[Item position entries]
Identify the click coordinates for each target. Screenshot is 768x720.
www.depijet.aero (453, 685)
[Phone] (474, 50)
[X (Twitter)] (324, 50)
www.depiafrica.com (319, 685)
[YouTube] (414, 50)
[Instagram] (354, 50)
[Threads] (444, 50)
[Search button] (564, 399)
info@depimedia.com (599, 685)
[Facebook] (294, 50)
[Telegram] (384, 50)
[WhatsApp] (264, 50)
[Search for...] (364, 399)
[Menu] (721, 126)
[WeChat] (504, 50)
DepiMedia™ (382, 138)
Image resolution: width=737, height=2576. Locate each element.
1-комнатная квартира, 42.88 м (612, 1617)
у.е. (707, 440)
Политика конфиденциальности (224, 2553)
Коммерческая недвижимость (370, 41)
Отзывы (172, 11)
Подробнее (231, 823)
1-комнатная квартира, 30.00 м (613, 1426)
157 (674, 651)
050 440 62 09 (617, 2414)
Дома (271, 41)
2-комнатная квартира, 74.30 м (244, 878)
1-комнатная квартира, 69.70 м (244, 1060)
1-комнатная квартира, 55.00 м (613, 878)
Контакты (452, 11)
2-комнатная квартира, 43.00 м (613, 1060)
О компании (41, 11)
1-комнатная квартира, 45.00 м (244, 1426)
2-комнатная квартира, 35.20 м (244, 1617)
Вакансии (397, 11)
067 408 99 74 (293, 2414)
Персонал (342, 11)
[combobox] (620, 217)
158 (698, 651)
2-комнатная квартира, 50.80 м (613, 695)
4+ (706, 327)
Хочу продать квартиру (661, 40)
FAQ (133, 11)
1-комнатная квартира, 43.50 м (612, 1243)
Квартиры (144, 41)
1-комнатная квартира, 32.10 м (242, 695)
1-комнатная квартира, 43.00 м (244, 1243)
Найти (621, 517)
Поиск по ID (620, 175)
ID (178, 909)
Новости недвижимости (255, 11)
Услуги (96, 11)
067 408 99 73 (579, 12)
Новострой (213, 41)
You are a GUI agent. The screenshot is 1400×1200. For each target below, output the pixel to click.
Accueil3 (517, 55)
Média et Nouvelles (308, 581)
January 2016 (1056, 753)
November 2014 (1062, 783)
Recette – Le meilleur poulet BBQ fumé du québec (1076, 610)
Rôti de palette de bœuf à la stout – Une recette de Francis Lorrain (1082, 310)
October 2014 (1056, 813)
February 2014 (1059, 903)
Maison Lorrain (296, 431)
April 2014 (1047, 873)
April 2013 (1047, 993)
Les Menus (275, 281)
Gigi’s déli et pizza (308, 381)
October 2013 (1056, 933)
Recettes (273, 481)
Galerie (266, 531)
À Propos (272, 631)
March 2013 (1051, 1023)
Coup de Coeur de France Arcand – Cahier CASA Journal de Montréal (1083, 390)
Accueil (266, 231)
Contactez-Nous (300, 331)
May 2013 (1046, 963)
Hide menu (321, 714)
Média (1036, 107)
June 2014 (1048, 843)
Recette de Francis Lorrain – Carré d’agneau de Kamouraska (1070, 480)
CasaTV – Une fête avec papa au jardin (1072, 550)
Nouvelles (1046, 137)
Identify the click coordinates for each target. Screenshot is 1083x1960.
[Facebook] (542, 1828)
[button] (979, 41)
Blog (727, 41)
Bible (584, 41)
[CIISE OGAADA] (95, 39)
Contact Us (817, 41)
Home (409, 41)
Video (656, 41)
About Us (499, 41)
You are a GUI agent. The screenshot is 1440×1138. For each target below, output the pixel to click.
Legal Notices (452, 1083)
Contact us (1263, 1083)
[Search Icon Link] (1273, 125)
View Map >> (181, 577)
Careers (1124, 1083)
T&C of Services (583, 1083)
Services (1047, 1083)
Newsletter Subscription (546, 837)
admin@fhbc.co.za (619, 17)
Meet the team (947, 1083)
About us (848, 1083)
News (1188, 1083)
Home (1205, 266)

**STATED EXERCISE:**
Reproduce all of the rows above, switching "click coordinates" to "tap coordinates" everywhere it occurs. Keep everything else unchanged.

**WRITTEN RESPONSE:**
Identify the tap coordinates for each target. Screenshot is 768x720.
www.depijet.aero (453, 685)
[Phone] (474, 50)
[X (Twitter)] (324, 50)
www.depiafrica.com (319, 685)
[YouTube] (414, 50)
[Instagram] (354, 50)
[Threads] (444, 50)
[Search button] (564, 399)
info@depimedia.com (599, 685)
[Facebook] (294, 50)
[Telegram] (384, 50)
[WhatsApp] (264, 50)
[Search for...] (364, 399)
[Menu] (721, 126)
[WeChat] (504, 50)
DepiMedia™ (382, 138)
Image resolution: width=737, height=2576. Locate each element.
1-комнатная квартира, 42.88 м (612, 1617)
у.е. (707, 440)
Политика конфиденциальности (224, 2553)
Коммерческая недвижимость (370, 41)
Отзывы (172, 11)
Подробнее (231, 823)
1-комнатная квартира, 30.00 м (613, 1426)
157 (674, 651)
050 440 62 09 (617, 2414)
Дома (271, 41)
2-комнатная квартира, 74.30 м (244, 878)
1-комнатная квартира, 69.70 м (244, 1060)
1-комнатная квартира, 55.00 м (613, 878)
Контакты (452, 11)
2-комнатная квартира, 43.00 м (613, 1060)
О компании (41, 11)
1-комнатная квартира, 45.00 м (244, 1426)
2-комнатная квартира, 35.20 м (244, 1617)
Вакансии (397, 11)
067 408 99 74 (293, 2414)
Персонал (342, 11)
[combobox] (620, 217)
158 (698, 651)
2-комнатная квартира, 50.80 м (613, 695)
4+ (706, 327)
Хочу продать квартиру (661, 40)
FAQ (133, 11)
1-комнатная квартира, 43.50 м (612, 1243)
Квартиры (144, 41)
1-комнатная квартира, 32.10 м (242, 695)
1-комнатная квартира, 43.00 м (244, 1243)
Найти (621, 517)
Поиск по ID (620, 175)
ID (178, 909)
Новости недвижимости (255, 11)
Услуги (96, 11)
067 408 99 73 (579, 12)
Новострой (213, 41)
You are a GUI agent. The screenshot is 1400×1200. For each target below, output the pixel to click.
Accueil3 (517, 55)
Média et Nouvelles (308, 581)
January 2016 (1056, 753)
November 2014 (1062, 783)
Recette – Le meilleur poulet BBQ fumé du québec (1076, 610)
Rôti de palette de bœuf à la stout – Une recette de Francis Lorrain (1082, 310)
October 2014 (1056, 813)
February 2014 (1059, 903)
Maison Lorrain (296, 431)
April 2014 (1047, 873)
April 2013 (1047, 993)
Les Menus (275, 281)
Gigi’s déli et pizza (308, 381)
October 2013 (1056, 933)
Recettes (273, 481)
Galerie (266, 531)
À Propos (272, 631)
March 2013 (1051, 1023)
Coup de Coeur de France Arcand – Cahier CASA Journal de Montréal (1083, 390)
Accueil (266, 231)
Contactez-Nous (300, 331)
May 2013 (1046, 963)
Hide menu (321, 714)
Média (1036, 107)
June 2014 (1048, 843)
Recette de Francis Lorrain – Carré d’agneau de Kamouraska (1070, 480)
CasaTV – Une fête avec papa au jardin (1072, 550)
Nouvelles (1046, 137)
Identify the tap coordinates for each target. Screenshot is 1083x1960.
[Facebook] (542, 1828)
[button] (979, 41)
Blog (727, 41)
Bible (584, 41)
[CIISE OGAADA] (95, 39)
Contact Us (817, 41)
Home (409, 41)
Video (656, 41)
About Us (499, 41)
You are a GUI agent. The screenshot is 1440×1138. For each target below, output the pixel to click.
Legal Notices (452, 1083)
Contact us (1263, 1083)
[Search Icon Link] (1273, 125)
View Map >> (181, 577)
Careers (1124, 1083)
T&C of Services (583, 1083)
Services (1047, 1083)
Newsletter Subscription (546, 837)
admin@fhbc.co.za (619, 17)
Meet the team (947, 1083)
About us (848, 1083)
News (1188, 1083)
Home (1205, 266)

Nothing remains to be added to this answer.